Monday, August 09, 2010

New book by Norman Beaupré - The Man with the Easel of Horn - The Life and Works of Émile Friant

Press Release: August 2010

The author discovered one of Émile Friant’s paintings entitled, La Douleur, in the Philippe Claudel film, “I’ve Loved You So Long.” It’s a painting filled with realism and touching pain of a woman leaning over the open grave of a beloved one. Beaupré was so impressed by the painting that he decided to do research on the artist. This led him to the realization that very little had been written about Émile Friant. Much research had to be done on his life and paintings.

Émile Friant was born in the province of Alsace-Lorraine and later moved to Paris where he established his studio. His paintings are well known for their sense of realism, hence the title of “The Man With the Easel of Horn.” This reference was taken from Homer’s Odyssey.
This novel can be seen as a companion work to Beaupré’s recent publication on Van Gogh, The Boy With the Blue Cap. Both novels are based on the historical and aesthetic facts surrounding the lives of the two artists. Van Gogh is considered a post-impressionist, while Friant is a realist painter. Both experimented with new styles and subject matter. Although Friant is not as well known as Van Gogh, he is considered an important artist with a considerable artistic output. Beaupré has used his experience in the fine arts and his travels to world museums to fashion a novel that is both entertaining and informative, while maintaining the creative essence of the novel. The following elements are incorporated in this work: Friant’s many paintings well analyzed, the Parisian ateliers of his day, photography as a tool for painting, the Grand Salon of the 19th and the early 20th Centuries, the literary life of Friant’s times, the 1889 World’s Fair that introduced the Eiffel Tower, and the close relationship with the best French actor of his day, Bernard Coquelin, as well as the Franco-Prussian War and WWI. There are enough elements to make the novel lively and fascinating.

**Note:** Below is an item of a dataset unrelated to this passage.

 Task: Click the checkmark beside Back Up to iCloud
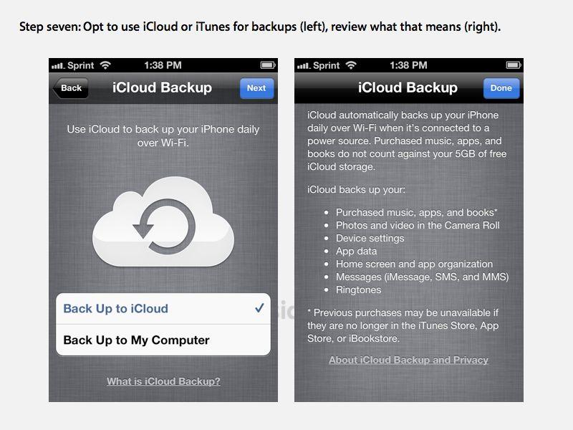[259, 308]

Moreover, we encounter a seduction scene on the part of a young woman, Mademoiselle de Vaucanson, a difficult friendship with an Italian connoisseur, Angelo Scarfieti, who tries to teach the artist the notion of sensuousness, the struggle with the concept of infinity on the part of the creative self in Émile Friant, and a professional relationship with the renowned artist, John Singer Sargent. This is a work of facts interwoven with imaginary happenings in the world of fine arts with Paris as its cultural epicenter. The local color of Alsace-Lorraine is well represented by its geography, food and recipes and a lifestyle only known in that region of France.

Norman Beaupré
has written and published twelve works, and this novel is his 13th work while he has already finished translating his very fist novel, Le Petit Mangeur de Fleurs, so that whoever does not read French will be able to read his most popular work, an autobiographical novel that was published in 1999 by Les Éditions JCL in Chicoutimi, Québec. Beaupré is Professor Emeritus at the University of New England and he was decorated by the French Government in 2008 with the medal of Officier des Arts et Lettres for his outstanding contribution to the French culture. He plans to visit Alsace-Lorraine in the near future.